Wiederhole aus der Buchrezension über Tauschringe den Abschnitt zwischen „Fundierte Auseinandersetzung mit“ und „Verhaltensforschung, Heft 43)“, beide eingeschlossen, ohne jede Änderung.

__Textauszug__.
==================================================
Fundierte Auseinandersetzung mit komplementärer Ökonomie

Buchrezension

Tauschringe und Marktwirtschaft

Eine ökonomische Analyse lokaler Komplementärökonomien

von Eva-Maria Hubert

(Duncker & Humblot  Verlag Berlin, 2004, Reihe Beiträge zur Verhaltensforschung, Heft 43)

Die bereits 1959 gegründeten wissenschaftliche Buchreihe “Beiträge zur Verhaltensforschung“ hat es sich zur Aufgabe gemacht, eine “den lebensweltlichen Prozessen entrückte Volkswirtschaftslehre“ mit erfahrungswissenschaftlichen, auf dem real beobachteten Verhalten der Menschen in der Wirtschaft beruhenden Ansätzen zu konfrontieren. Dieses löbliche Unterfangen hat vor einigen Jahren auch zu einem interessanten Band über Tauschringe und lokale Komplementärökonomien geführt.

Es handelt sich dabei um eine Disseratation von Eva-Maria Hubert an der Universität Hohenheim. Die Autorin stellt die wichtige Frage ob Tauschringe einen positiven Beitrag zur Bewältigung sozio-ökonomischer Probleme leisten können und wie dieser Beitrag auch ermittelt werden könnte.

Der einführende Teil behandelt Grundlagen und Methode, wie die Tauschringe und komplementäre Währungssysteme überhaupt wirtschaftlich erfasst werden könnten. Das postulierte Modell basiert auf der Vorstellung einer geschichteten Wirtschaft, die sich in einen entgeldlichen und einen unentgeldlichen Sektor, die noch weiter differenziert werden, aufteilt. Es wird danach versucht, mittels summarischer Verfahren ein simultanes Gleichungssystem für die Erfassung des wirtschaftlichen Gleichgewichts herzuleiten. Dieser Ansatz hat sicher seine volkswirtschaftliche Berechtigung, müsste aber auch hinterfragt werden, da er nach wie vor auf der wirtschaftlichen “Neutralität des Geldes“ aufbaut. Gerade hier setzen ja die meisten Komplementärwährungen ein, deren Konzeption zumeist vehement auf die “Nichtneutralität“ des Geldes hinweist.
==================================================
__Material__.
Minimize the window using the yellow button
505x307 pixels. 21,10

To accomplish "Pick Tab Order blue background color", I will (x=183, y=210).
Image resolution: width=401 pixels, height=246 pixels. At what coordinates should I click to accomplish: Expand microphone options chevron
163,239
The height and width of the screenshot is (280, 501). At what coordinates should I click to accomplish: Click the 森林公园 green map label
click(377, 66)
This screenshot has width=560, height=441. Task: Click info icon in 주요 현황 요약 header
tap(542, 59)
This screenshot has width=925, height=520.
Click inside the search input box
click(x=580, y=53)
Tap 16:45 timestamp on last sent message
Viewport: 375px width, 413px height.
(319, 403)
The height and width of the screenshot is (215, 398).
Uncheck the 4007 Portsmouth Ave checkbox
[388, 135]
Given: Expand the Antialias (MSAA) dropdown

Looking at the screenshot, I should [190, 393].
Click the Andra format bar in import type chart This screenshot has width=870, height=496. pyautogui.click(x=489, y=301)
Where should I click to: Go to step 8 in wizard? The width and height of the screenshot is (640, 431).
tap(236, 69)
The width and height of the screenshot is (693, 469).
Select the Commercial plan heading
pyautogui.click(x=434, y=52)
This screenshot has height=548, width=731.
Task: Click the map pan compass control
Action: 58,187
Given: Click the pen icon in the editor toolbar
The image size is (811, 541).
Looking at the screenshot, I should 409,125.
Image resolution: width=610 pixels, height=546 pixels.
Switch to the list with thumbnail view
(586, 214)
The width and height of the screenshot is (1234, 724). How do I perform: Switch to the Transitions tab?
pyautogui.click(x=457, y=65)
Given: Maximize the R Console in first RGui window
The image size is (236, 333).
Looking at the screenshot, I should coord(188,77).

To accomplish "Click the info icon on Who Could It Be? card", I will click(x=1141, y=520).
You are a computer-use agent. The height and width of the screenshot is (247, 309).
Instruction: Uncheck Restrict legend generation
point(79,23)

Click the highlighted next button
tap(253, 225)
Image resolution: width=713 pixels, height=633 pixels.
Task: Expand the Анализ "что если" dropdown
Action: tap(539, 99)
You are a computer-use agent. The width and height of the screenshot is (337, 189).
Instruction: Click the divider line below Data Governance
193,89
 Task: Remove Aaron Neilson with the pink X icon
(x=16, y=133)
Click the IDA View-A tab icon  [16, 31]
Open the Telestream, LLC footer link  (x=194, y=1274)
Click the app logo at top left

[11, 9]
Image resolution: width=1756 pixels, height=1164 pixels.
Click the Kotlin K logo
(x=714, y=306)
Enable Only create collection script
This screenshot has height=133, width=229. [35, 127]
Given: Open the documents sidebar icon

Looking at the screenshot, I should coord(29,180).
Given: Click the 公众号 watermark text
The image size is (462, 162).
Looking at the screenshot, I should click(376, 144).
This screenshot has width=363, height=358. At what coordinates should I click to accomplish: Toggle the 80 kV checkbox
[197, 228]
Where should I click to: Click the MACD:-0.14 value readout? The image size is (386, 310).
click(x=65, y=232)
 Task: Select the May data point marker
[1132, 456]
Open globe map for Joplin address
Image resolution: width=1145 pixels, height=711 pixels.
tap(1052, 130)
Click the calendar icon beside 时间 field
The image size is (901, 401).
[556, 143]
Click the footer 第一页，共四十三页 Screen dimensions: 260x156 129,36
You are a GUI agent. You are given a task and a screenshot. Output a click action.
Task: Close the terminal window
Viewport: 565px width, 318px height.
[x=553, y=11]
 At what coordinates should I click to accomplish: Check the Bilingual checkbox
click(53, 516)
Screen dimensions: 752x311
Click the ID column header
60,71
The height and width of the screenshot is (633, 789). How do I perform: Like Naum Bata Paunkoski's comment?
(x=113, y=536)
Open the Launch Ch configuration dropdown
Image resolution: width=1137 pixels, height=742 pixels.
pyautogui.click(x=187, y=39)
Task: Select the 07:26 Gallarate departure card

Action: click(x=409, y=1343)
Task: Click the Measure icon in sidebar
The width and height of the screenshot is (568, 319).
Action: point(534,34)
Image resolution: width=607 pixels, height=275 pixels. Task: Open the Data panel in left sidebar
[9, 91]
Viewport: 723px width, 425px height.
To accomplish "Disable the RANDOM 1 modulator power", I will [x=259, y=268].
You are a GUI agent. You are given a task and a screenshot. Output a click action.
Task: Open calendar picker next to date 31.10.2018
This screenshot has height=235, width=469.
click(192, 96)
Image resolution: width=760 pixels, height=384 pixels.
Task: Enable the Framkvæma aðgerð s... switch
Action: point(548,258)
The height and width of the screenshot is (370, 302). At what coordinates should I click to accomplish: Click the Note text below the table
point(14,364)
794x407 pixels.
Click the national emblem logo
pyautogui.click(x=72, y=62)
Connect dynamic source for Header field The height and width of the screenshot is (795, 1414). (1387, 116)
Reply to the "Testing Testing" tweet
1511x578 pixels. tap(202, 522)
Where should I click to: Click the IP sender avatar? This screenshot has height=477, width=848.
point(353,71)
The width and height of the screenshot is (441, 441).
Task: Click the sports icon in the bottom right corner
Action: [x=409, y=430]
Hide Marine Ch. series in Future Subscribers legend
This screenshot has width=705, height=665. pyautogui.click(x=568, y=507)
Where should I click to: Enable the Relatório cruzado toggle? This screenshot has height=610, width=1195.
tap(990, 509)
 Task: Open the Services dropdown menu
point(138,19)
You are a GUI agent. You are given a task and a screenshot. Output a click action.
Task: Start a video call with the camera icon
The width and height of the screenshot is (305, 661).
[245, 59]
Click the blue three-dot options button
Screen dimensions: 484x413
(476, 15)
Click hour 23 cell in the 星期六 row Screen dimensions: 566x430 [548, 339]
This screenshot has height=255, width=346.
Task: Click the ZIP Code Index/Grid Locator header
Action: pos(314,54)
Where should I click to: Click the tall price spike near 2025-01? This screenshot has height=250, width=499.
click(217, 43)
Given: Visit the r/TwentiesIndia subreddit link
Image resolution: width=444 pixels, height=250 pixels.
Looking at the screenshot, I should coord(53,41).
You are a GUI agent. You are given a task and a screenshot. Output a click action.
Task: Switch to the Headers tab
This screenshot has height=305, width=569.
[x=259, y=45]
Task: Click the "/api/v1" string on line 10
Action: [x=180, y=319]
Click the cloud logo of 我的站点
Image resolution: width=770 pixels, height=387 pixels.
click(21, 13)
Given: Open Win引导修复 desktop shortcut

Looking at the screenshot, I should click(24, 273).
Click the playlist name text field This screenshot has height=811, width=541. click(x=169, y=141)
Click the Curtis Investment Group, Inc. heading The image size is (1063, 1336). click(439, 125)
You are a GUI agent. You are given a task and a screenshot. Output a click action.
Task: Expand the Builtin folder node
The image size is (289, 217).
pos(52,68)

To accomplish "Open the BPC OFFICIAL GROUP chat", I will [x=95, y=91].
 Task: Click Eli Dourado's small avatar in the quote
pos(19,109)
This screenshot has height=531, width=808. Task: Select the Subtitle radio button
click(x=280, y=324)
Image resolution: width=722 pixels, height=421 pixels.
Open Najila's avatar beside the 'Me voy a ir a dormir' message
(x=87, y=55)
==================================================
__Lösung__.
Fundierte Auseinandersetzung mit komplementärer Ökonomie

Buchrezension

Tauschringe und Marktwirtschaft

Eine ökonomische Analyse lokaler Komplementärökonomien

von Eva-Maria Hubert

(Duncker & Humblot  Verlag Berlin, 2004, Reihe Beiträge zur Verhaltensforschung, Heft 43)